Therefore, according to our atomic simulation result of the collision between carbon chain and fullerene (Section 2.4.1), we proposed another potential route for the SW transition from non- IPR fullerene to IPR fullerene. In the first step, we consider the collision between a non-IPR C60 fullerene with a C9 chain. During the collision, the carbon atom at the end of the chain will be passed to the SW site of the fullerene to be a dangling carbon and the carbon chain will leave with the loss of a single carbon atom (Fig. 2.14a). This reaction is with a very high reaction energy of 3.46 eV, and therefore we take it to be very similar to the reaction barrier (no additional barrier because the reaction involves only the straight break of a carbon-carbon bond at the end of the chain). Thus, with such a moderate barrier, the reaction could happen at high temperature and with a kinetic energy conversion from collision, which was also demonstrated by our MD simulation.
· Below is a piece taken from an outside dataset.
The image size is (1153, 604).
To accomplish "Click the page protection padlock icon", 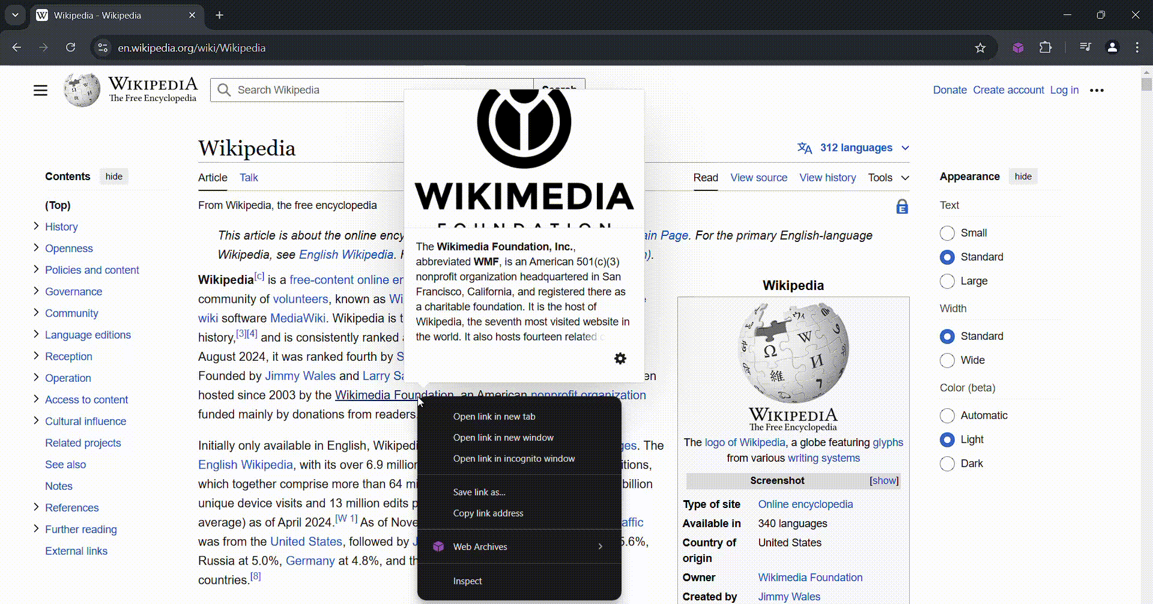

In the second step, the non-IPR to IPR transition takes place with the assistance of the dangling carbon from the chain with a reaction energy of -1.2 eV and an energy barrier of 1.47 eV (Fig.

2.14b and d). For such a barrier, the reaction could easily happen at experimental conditions.

To be noted, even when the dangling carbon was added to a random position, through diffusion the dangling carbon could still move to the SW site, and the reaction could still happen, since the diffusion barrier of the additional carbon on a non-IPR C60 fullerene is only 0.9 eV.

Once the IPR C60 fullerene is formed, we take away the additional dangling carbon by its collision with another C8 chain (Fig. 2.14c). So after three steps, the only change is the transition of the fullerene structure. The carbon chain can be regarded as a catalyst, and its participation help reduce the transition barrier.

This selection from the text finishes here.